Ligand-induced motions in pentameric ligand-gated ion channels revealed by EPR spectroscopy

Abstract

AbstractSignaling in the brain depends on rapid opening and closing of pentameric ligand-gated ion channels (pLGICs). These proteins are the targets of various clinical drugs and, defects in their function is linked to a variety of diseases including myasthenia, epilepsy and sleep-disorders. While recent high-resolution structures of prokaryotic and eukaryotic pLGICs have shed light on the molecular architecture of these proteins, describing their conformational dynamics in physiological lipids is essential for understanding their function.

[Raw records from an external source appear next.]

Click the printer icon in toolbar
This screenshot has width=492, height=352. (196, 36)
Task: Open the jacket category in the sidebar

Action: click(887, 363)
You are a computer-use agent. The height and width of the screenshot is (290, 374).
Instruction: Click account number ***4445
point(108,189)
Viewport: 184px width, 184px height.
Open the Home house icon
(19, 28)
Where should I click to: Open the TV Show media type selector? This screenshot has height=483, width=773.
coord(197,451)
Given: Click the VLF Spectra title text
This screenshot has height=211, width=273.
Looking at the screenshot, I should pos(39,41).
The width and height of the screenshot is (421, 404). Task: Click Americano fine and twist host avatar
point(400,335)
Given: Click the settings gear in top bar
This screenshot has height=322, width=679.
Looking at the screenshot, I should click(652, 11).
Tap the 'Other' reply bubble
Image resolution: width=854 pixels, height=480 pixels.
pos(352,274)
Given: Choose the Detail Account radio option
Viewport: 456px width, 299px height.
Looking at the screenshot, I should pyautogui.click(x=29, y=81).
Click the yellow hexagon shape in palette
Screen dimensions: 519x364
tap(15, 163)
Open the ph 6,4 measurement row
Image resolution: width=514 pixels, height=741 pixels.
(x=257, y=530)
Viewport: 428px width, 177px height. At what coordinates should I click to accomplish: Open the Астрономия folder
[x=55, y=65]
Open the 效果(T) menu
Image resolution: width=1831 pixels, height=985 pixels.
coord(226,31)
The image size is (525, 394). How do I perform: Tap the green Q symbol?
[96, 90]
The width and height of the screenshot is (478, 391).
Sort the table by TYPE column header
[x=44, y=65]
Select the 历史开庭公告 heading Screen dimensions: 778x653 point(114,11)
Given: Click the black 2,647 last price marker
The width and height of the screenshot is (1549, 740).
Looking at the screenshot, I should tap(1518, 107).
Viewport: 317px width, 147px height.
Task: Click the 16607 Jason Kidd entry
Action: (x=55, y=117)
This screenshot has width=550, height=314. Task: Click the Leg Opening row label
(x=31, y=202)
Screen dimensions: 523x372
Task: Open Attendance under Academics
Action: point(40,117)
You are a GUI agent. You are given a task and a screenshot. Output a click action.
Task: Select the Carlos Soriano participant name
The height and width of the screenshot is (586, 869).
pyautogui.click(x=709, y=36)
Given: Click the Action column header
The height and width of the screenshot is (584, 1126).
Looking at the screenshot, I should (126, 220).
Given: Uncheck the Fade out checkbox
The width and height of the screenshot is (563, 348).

Here, we used site-directed spin labeling electron paramagnetic resonance (SDSL EPR) spectroscopy and functional channels reconstituted in liposomes to reveal ligand-induced structural changes in the extracellular domain (ECD) of GLIC. Proton-activation caused an inward motion of labeled sites at the top of β-strands (β1, 2, 5, 6, 8) towards the channel lumen, consistent with an agonist-induced inward tilting motion of the ECD. Similar proton-dependent GLIC ECD motions were detected in the presence of a non-activating (gating deficient) mutation, suggesting that the inward tilting of the ECD does not accompany channel opening but is associated with an agonist-induced closed pre-activated channel state. These findings provide new insights into the protein dynamics underlying pLGIC gating transitions.